Stored records
· · ·

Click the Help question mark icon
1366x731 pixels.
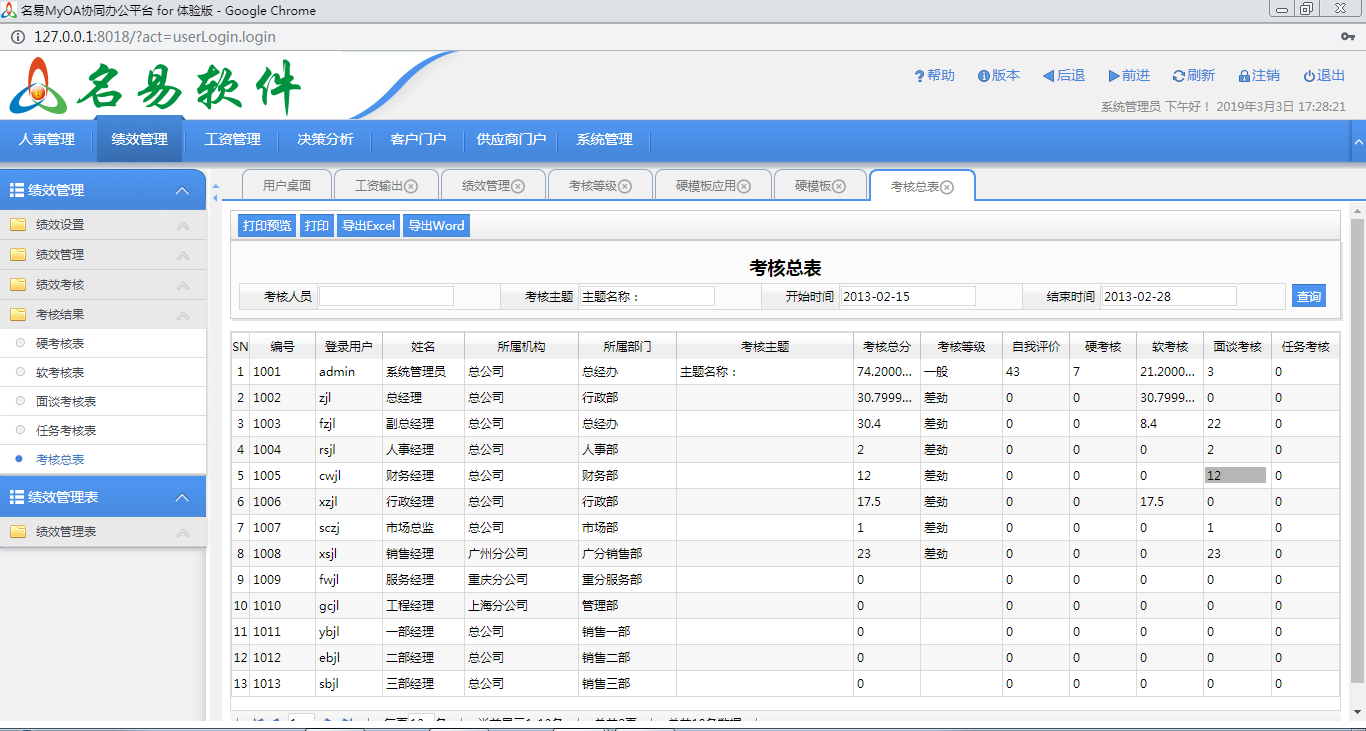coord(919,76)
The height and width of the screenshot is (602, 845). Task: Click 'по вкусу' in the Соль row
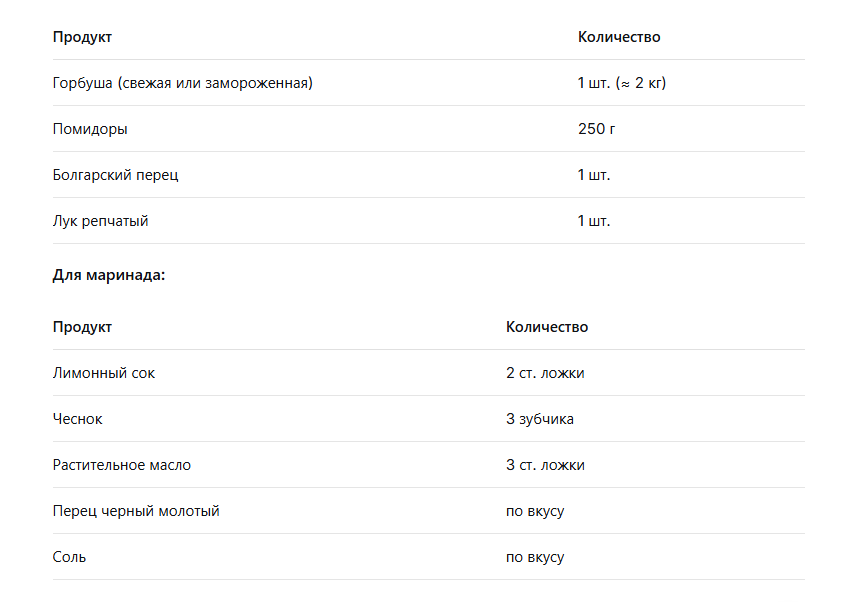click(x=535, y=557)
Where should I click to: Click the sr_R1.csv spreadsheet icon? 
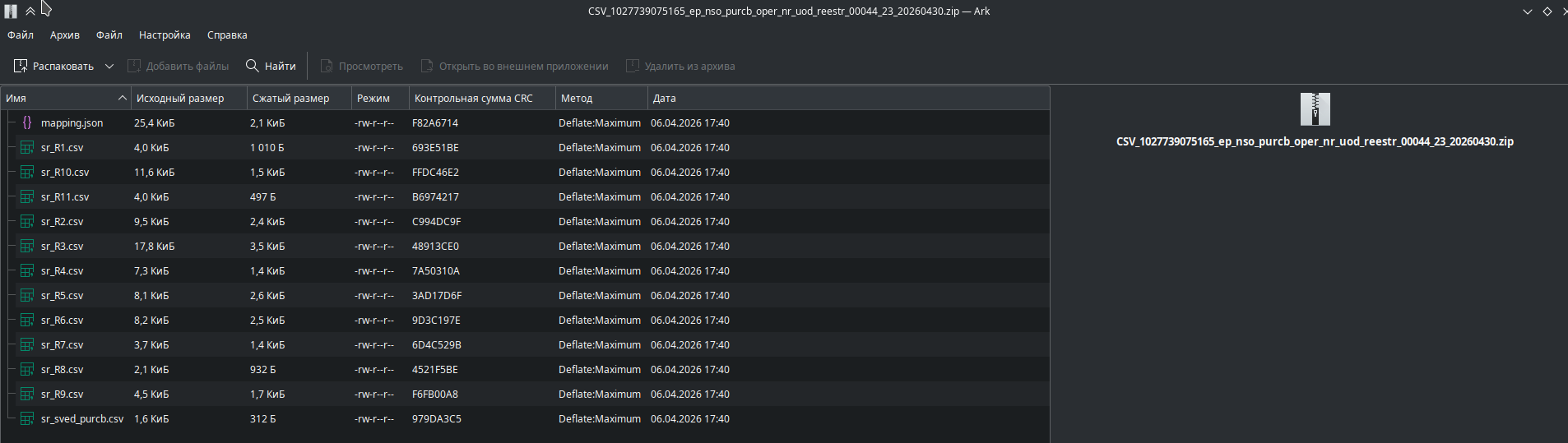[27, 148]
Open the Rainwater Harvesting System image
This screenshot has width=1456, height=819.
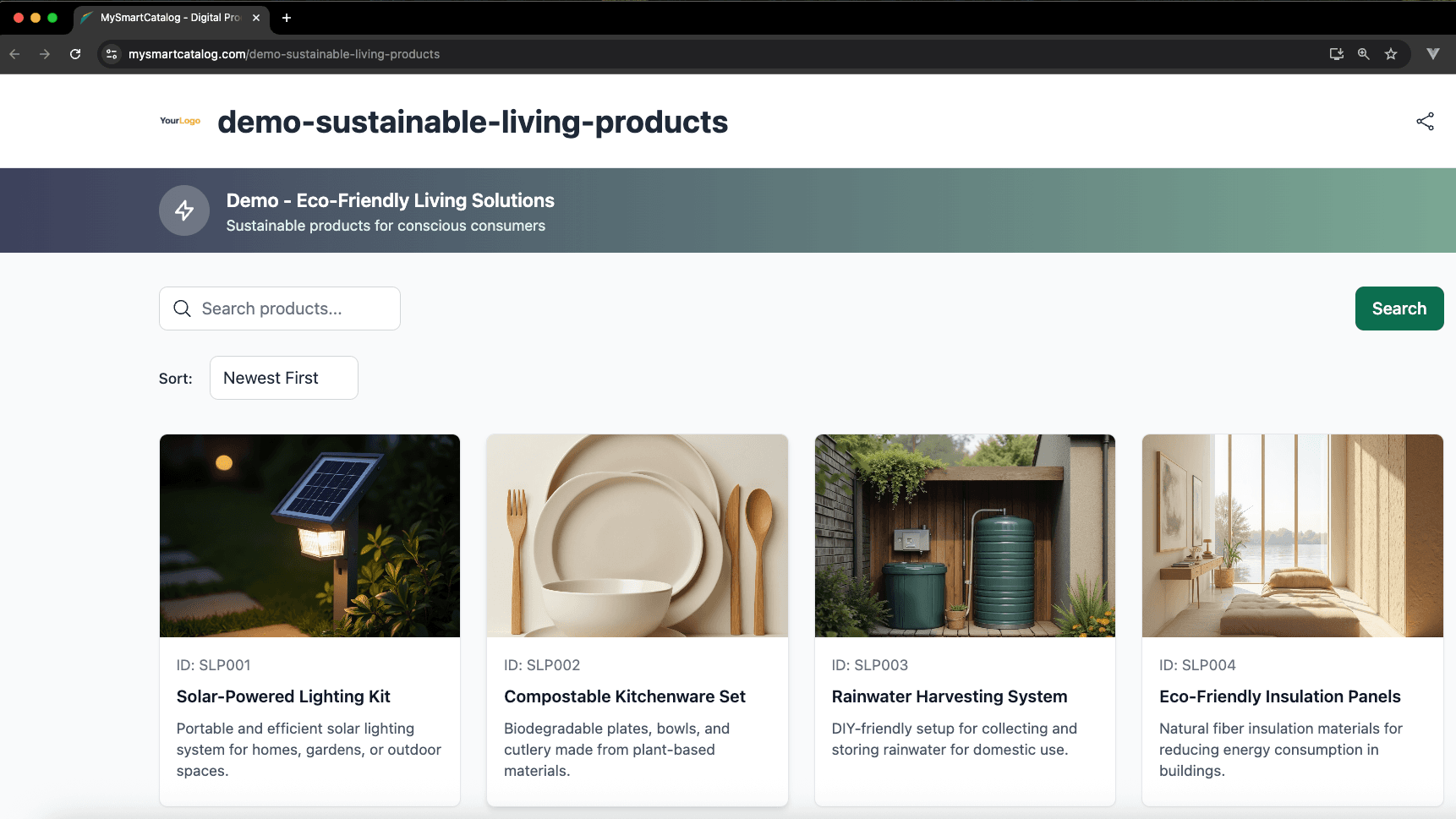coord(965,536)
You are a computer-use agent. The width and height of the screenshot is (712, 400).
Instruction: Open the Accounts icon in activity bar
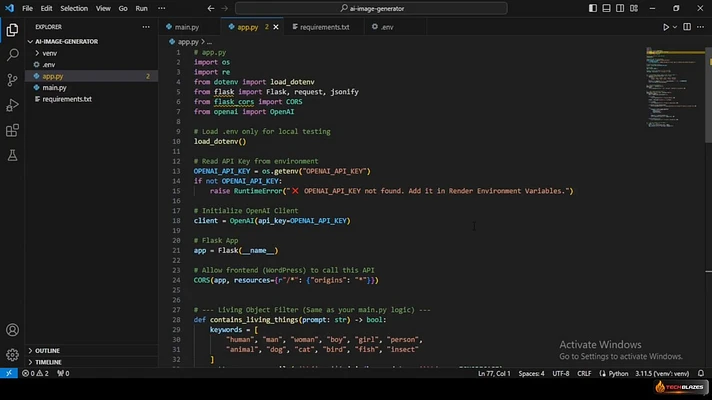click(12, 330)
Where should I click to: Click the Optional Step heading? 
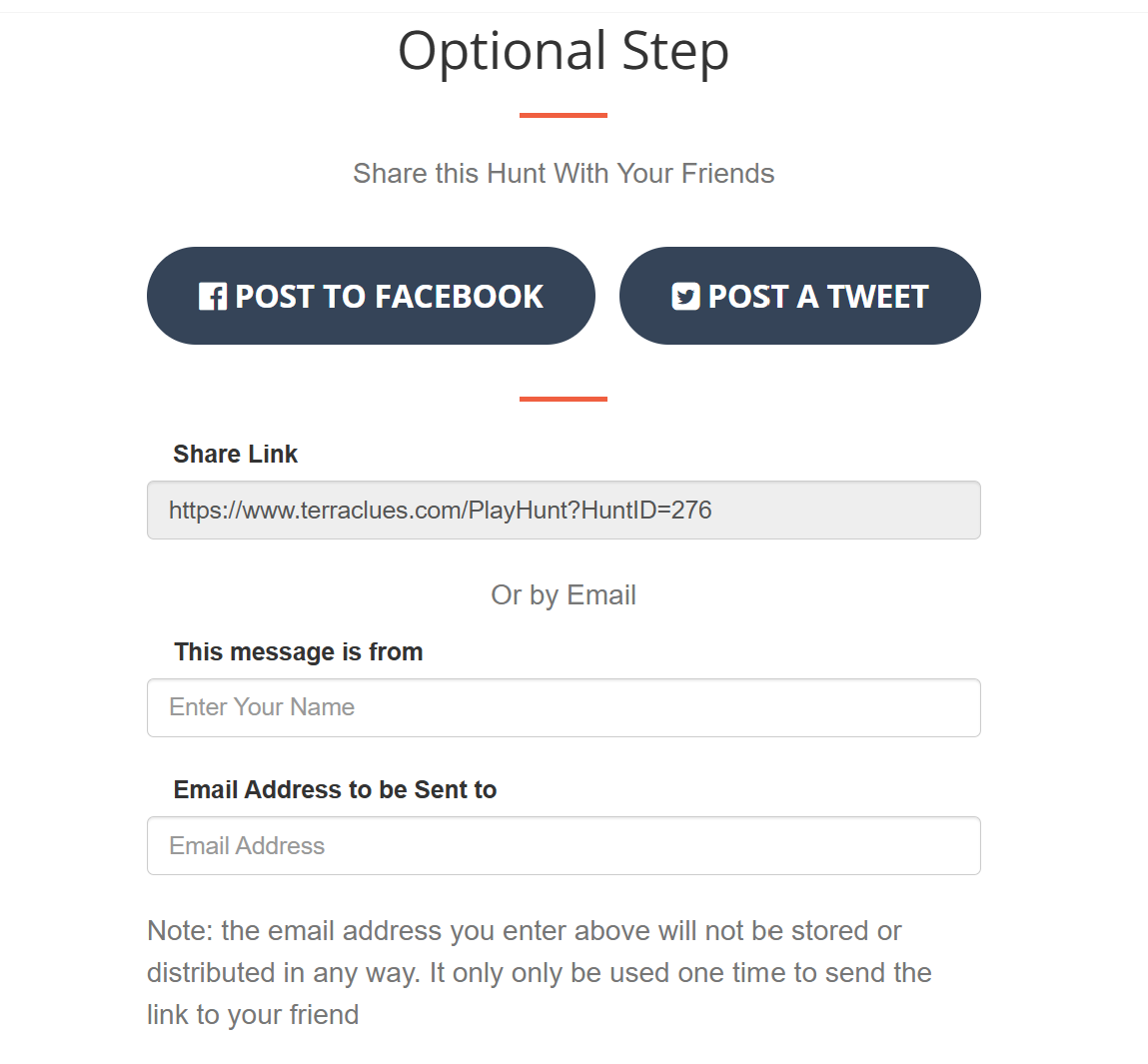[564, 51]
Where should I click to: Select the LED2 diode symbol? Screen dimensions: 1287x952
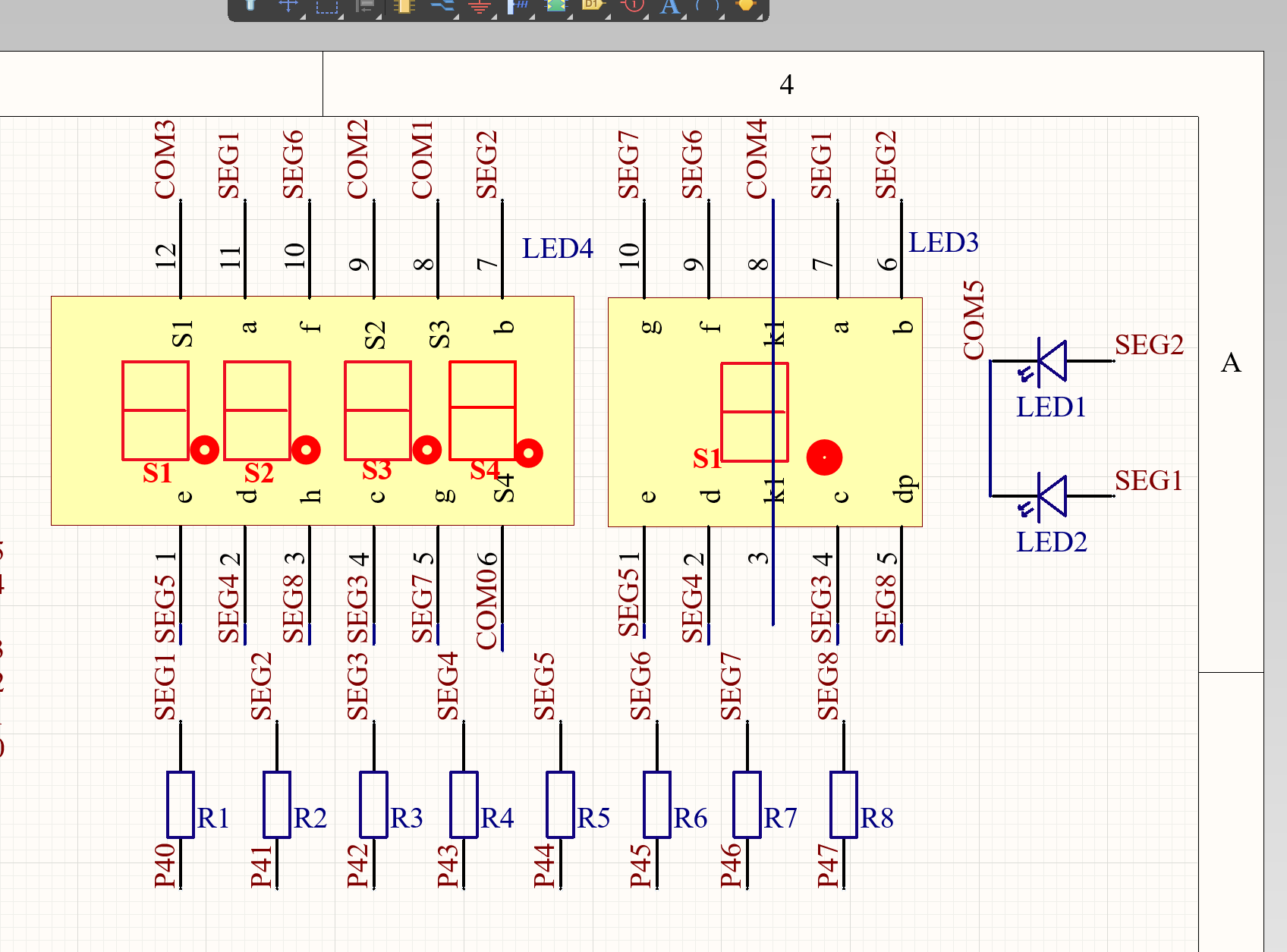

· · ·

§ Task objective:
Each record above has to be written out again in full, but its pictures must not be.

§ Final answer:
Click the Help question mark icon
1366x731 pixels.
coord(919,76)
The height and width of the screenshot is (602, 845). Task: Click 'по вкусу' in the Соль row
click(x=535, y=557)
Where should I click to: Click the sr_R1.csv spreadsheet icon? 
[27, 148]
Open the Rainwater Harvesting System image
This screenshot has width=1456, height=819.
coord(965,536)
You are a computer-use agent. The width and height of the screenshot is (712, 400).
Instruction: Open the Accounts icon in activity bar
click(12, 330)
Where should I click to: Click the Optional Step heading? 
[564, 51]
Where should I click to: Select the LED2 diode symbol? Screen dimensions: 1287x952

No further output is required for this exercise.